CPT (Carriage Paid to…)

CPT significa “trasporto pagato fino a… e segue l’indicazione del luogo di destinazione; il venditore assume l’obbligo di sopportare tutte le spese per trasportare le merci fino al luogo di destinazione convenuto, comprese anche quelle relative alle formalità doganali per l’esportazione.
– I rischi di perdita o di avaria alle merci e ogni spesa addizionale inerente la merce viaggiante, determinate da eventi verificatisi successivamente alla consegna al vettore, vengono trasferiti dal venditore all’acquirente al momento in cui le merci vengono consegnate al vettore.
– La clausola può essere usata con qualsiasi modalità di trasporto, compreso quello multimodale.
– Il termine vettore indica il soggetto che si impegna ad eseguire o far eseguire il trasporto. La consegna della merce avviene di solito al terminal di partenza del vettore o sul veicolo inviato, dal vettore, per ritirare la merce.

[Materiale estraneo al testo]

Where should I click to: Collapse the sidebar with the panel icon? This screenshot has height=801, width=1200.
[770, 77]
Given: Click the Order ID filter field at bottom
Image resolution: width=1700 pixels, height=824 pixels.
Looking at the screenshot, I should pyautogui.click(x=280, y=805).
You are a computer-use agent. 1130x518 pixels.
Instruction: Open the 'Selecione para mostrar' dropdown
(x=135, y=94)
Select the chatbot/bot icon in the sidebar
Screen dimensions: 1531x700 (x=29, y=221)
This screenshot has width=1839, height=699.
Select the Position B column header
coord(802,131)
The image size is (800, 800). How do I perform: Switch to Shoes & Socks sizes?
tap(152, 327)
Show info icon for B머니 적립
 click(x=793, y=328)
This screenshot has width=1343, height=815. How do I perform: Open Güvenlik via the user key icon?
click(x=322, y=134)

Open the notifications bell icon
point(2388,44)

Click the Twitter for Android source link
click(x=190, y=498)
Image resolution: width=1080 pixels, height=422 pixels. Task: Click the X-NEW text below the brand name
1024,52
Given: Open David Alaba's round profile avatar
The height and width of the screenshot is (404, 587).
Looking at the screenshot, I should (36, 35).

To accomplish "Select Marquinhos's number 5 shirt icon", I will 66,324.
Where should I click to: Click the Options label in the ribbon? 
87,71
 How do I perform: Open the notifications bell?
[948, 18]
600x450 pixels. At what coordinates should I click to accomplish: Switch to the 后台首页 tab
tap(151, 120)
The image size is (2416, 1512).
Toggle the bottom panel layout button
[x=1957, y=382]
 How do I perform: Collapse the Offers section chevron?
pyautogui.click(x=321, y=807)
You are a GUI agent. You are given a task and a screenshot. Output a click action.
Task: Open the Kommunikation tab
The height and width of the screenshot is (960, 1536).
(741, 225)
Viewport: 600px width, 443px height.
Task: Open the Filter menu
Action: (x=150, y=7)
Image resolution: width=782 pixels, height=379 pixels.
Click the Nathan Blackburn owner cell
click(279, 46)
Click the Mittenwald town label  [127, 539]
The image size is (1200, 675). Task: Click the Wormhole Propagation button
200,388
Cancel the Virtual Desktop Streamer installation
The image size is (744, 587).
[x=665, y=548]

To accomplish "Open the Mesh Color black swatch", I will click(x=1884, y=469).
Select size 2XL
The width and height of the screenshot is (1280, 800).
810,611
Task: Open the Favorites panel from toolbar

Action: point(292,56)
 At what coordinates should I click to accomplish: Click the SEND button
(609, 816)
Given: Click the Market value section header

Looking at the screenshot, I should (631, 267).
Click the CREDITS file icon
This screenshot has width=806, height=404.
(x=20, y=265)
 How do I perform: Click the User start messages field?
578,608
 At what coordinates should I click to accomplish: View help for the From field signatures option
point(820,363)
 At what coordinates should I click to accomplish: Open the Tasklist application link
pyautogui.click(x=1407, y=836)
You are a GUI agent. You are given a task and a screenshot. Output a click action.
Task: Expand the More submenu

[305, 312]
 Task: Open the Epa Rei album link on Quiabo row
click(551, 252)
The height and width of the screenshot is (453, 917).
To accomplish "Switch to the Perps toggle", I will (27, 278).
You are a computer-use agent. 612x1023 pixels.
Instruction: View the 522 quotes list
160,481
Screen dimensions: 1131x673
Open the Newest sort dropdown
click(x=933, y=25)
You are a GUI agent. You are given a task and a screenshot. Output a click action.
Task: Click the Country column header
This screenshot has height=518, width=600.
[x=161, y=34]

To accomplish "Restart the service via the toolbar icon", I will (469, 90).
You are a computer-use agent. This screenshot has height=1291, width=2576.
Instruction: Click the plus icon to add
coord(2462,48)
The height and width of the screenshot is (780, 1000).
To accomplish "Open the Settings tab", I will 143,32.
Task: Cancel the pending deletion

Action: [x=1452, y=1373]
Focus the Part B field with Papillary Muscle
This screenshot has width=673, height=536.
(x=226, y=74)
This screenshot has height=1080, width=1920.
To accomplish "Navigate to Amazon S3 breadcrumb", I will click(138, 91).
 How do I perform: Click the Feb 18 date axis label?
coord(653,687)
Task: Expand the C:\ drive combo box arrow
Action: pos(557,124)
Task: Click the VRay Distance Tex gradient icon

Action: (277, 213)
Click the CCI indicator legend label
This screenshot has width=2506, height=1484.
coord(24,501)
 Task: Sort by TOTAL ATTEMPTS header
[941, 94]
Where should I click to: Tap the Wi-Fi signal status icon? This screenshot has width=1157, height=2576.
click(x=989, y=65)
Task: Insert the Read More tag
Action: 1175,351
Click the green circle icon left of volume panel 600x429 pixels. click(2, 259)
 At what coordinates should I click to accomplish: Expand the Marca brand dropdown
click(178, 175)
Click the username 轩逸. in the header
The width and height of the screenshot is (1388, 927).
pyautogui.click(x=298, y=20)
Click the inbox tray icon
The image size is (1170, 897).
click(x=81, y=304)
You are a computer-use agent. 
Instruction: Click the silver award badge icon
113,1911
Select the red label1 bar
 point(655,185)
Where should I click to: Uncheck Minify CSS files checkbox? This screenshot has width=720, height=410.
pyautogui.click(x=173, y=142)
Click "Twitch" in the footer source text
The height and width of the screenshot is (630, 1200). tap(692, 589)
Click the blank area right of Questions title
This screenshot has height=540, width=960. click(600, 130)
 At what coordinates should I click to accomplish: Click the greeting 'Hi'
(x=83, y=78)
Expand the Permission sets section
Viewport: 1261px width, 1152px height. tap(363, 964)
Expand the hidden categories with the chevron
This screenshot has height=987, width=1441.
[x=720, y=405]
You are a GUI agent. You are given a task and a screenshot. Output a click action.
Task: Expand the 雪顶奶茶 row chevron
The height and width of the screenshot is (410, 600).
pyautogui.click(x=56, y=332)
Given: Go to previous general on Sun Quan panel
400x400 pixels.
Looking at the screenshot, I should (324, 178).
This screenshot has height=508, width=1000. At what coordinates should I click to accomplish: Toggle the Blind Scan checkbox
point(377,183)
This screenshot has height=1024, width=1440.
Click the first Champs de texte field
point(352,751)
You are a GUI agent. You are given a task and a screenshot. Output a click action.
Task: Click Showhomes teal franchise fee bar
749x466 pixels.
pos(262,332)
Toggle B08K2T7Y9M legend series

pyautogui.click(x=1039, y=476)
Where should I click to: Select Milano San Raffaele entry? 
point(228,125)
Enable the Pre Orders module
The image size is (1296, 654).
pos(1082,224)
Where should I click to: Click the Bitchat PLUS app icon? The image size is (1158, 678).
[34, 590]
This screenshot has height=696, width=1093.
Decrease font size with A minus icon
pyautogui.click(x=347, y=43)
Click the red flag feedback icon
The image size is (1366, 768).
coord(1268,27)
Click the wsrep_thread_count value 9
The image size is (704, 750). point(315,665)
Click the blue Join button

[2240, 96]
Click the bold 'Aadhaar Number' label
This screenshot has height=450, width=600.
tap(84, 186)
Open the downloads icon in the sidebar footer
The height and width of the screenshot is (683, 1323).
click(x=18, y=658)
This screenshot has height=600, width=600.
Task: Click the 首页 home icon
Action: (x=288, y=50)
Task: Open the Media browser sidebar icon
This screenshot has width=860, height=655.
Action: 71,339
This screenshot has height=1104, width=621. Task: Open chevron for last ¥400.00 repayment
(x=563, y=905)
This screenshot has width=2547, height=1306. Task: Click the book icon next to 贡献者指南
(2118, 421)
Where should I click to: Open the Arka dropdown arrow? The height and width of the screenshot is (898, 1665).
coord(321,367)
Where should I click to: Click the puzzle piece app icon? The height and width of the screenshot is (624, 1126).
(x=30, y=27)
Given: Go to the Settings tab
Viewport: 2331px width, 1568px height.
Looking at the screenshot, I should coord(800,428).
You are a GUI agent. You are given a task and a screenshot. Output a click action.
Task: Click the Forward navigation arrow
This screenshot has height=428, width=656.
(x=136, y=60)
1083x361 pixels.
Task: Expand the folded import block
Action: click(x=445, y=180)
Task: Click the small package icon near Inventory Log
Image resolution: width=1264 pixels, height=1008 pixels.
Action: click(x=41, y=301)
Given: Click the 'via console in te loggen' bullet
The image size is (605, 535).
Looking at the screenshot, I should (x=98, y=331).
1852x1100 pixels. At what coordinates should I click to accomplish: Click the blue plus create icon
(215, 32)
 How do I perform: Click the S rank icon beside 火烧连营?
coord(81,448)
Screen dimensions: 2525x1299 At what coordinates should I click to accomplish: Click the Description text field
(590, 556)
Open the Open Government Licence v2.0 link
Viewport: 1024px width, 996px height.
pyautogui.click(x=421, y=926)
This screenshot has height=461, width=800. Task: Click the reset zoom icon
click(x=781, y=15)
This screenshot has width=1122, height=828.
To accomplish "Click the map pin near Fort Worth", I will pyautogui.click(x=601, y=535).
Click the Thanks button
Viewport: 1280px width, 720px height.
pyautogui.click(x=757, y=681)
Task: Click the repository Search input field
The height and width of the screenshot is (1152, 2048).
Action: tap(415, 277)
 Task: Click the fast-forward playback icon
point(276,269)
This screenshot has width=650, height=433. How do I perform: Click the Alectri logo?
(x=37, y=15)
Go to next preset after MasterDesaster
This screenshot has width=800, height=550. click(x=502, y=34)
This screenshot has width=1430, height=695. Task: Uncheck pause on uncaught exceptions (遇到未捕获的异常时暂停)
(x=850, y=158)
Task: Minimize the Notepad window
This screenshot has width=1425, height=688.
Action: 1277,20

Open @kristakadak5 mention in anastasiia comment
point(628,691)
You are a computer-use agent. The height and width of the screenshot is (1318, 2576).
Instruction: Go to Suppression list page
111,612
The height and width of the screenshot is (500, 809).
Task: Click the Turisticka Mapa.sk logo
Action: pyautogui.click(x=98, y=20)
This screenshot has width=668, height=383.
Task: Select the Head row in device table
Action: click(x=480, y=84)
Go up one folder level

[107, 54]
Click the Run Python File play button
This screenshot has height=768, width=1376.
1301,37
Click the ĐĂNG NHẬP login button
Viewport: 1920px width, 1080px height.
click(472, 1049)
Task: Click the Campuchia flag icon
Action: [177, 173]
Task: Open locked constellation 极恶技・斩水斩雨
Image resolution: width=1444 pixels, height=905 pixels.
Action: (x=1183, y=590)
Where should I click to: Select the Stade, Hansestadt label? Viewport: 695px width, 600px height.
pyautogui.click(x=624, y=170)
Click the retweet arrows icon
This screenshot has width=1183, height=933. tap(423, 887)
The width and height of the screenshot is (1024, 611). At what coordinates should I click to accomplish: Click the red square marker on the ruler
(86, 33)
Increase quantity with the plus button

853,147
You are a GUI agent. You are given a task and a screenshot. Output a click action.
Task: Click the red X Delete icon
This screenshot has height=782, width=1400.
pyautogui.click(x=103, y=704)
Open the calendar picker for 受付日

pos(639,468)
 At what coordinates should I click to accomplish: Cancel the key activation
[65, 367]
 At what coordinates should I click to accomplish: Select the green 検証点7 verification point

CIP (Carriage and Insurance Paid to…)

CIP significa “trasporto ed assicurazione pagati fino a… ed è seguita dal luogo di destinazione stabilito; significa che il venditore assume le obbligazioni previste per la clausola CPT, ma inoltre deve provvedere, a sue spese, alla copertura assicurativa contro i rischi di perdita ed il valore assicurabile, prevedendo gli stessi minimi giù esaminati nella clausola CIF.
– I rischi di perdita o di avaria alla merce e le spese (escluso il costo del trasporto pagato al vettore) vengono trasferiti dal venditore al compratore a partire dal momento in cui le merci vengono consegnate al vettore.
– Nella polizza di assicurazione dovrà essere indicato quale beneficiario dell’indennizzo il compratore.

GRUPPO D

Il gruppo rappresenta il massimo livello di responsabilità per il venditore; il luogo di consegna è all’arrivo ed il venditore deve sostenere tutti i costi: trasporto, assicurazione, e sopportarne tutti i rischi.

DAF (Delivered at Frontier…)

DAF significa “reso frontiera…”seguito di solito dall’indicazione del luogo. Il venditore adempie le obbligazioni relative alla consegna, e ne sopporta i relativi rischi e costi, quando le merci vengono messe a disposizione dell’acquirente, dopo l’assolvimento delle formalità doganali di esportazione, nel luogo convenuto alla frontiera, ma prima del passaggio della frontiera doganale di importazione.
– Il termine è di solito usato per trasporti a mezzo autocarro o ferrovia, ma può essere utilizzato anche per altri mezzi di trasporto.
– Se vi è il passaggio di più frontiere, il punto indicato dopo la clausola è quello fino al quale si estendono gli obblighi del venditore.
– Se nel contratto di vendita non è stato concordato il punto di consegna alla frontiera, e, se questo non è determinato dagli usi, il venditore ha diritto di scegliere il punto, nel luogo di consegna, che più gli aggrada.
– Se il trasporto continua, senza soste, fino a destinazione, si parla impropriamente di reso frontiera.

La clausola DAF, che colloca la suddivisione dei rischi tra venditore e compratore alla frontiera, è conveniente tutte le volte che alla frontiera è prevista una rottura del carico (interruzione del viaggio e trasbordo del carico da un mezzo all’altro).

DES (delivered Ex Ship)

DES significa “reso ex ship”, seguito dal nome del porto di destinazione convenuto.
In questo caso il venditore adempie al suo obbligo di consegna quando la merce viene messa a disposizione dell’acquirente a bordo della nave nel porto di destinazione convenuto, ma senza l’onere delle operazioni doganali d’importazione e le spese di sbarco.
– Le spese ed i rischi connessi alla consegna della merce a bordo della nave nel porto di destinazione sono a carico del venditore, mentre da tale momento sono a carico dell’acquirente.
– La clausola si usa unicamente nei trasporti via mare o fluviali.

DEQ (Delivered Ex Quay…)

DEQ significa “reso banchina… non sdoganato”
Il venditore adempie all’obbligazione di consegna nel momento in cui pone la merce a disposizione dell’acquirente sulla banchina del porto di destinazione, senza l’obbligo, per il venditore, di adempiere alle formalità doganali di esportazione.
– Lo sdoganamento della merce all’importazione o il pagamento delle formalità, diritti, tasse e altri oneri, cui possa essere soggetta la merce per il fatto dell’importazione, sono a carico del compratore.
– La clausola deve essere utilizzata solo per trasporti via mare o fluviali.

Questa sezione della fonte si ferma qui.